While the access route set to be paved by DOT may be longer than the commonly used route, which heads down Long Lake Road, connects with Michigan Street and Crystal Lake Road and reaches Deshka Landing by use of Mishap Avenue, distance was not the primary method in selecting an access route to be paved.

The Willow road service area board of supervisors, as well as borough administration, felt it would be better to try to retrain the public to use the slightly longer, less populated access route in favor of keeping traffic levels lower in primarily residential areas.

"I think everyone wants the non-resident traffic on those wide roads," said assembly member Kelly Lankford Ladere at the meeting. "Mr. Sullivan has a good point, but I think that we're doing the best we can to resolve it."

And time is already counting down toward a resolution. As preparations are made for the state project, the work will move ahead on the borough's paving project, set to be finished by July 1. The assembly, last week, approved unanimously a request to appropriate $60,000 to the Willow road service area to cover the cost of adding an additional 6,000 feet to the paving project on Michigan Street. That appropriation comes on the heels of a decision to pave 4,000 feet of Michigan Street, which was an add-on to a project to pave Shirley Lake Drive. All the tack-ons, explained Jim Swing, the borough's director of public works, are benefits stemming from a low bid by Pruhs Construction.

"We had a very good price from the contractor," Swing said. "We'll never get it less expensive."
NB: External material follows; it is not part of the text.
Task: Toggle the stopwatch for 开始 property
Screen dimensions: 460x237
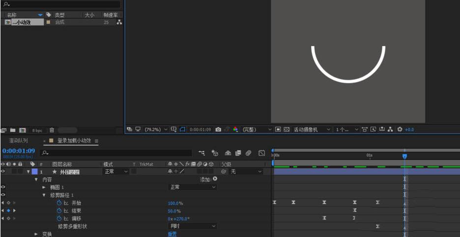Action: 59,203
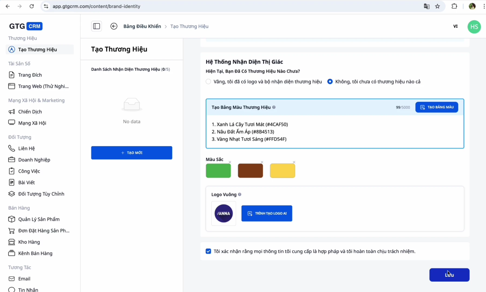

Meanwhile, work on DOT's paving project -- the paving of Willow Creek Parkway, a portion of Crystal Lake Road, Mishap Avenue, Gomer Road and Deshka Landing Road -- will likely begin by August, depending on when road crews finish other borough projects scheduled for earlier in the season.

By the list of roads to be paved, it may appear the borough is slowly paving the shorter, commonly used access route to the landing despite the state's paving project. But Swing said the complete route will not be paved -- a portion of the route will remain in gravel. The proposed pavement will serve the area's estimated 800 homes and the borough hopes to divert all Deshka Landing access traffic to the longer route.

"That was the intent of the road service area board -- to have a little bit of gravel there so people would get used to driving on the other road," Swing said. "Whether it will work or not, I can't say. Sometimes old habits are hard to break."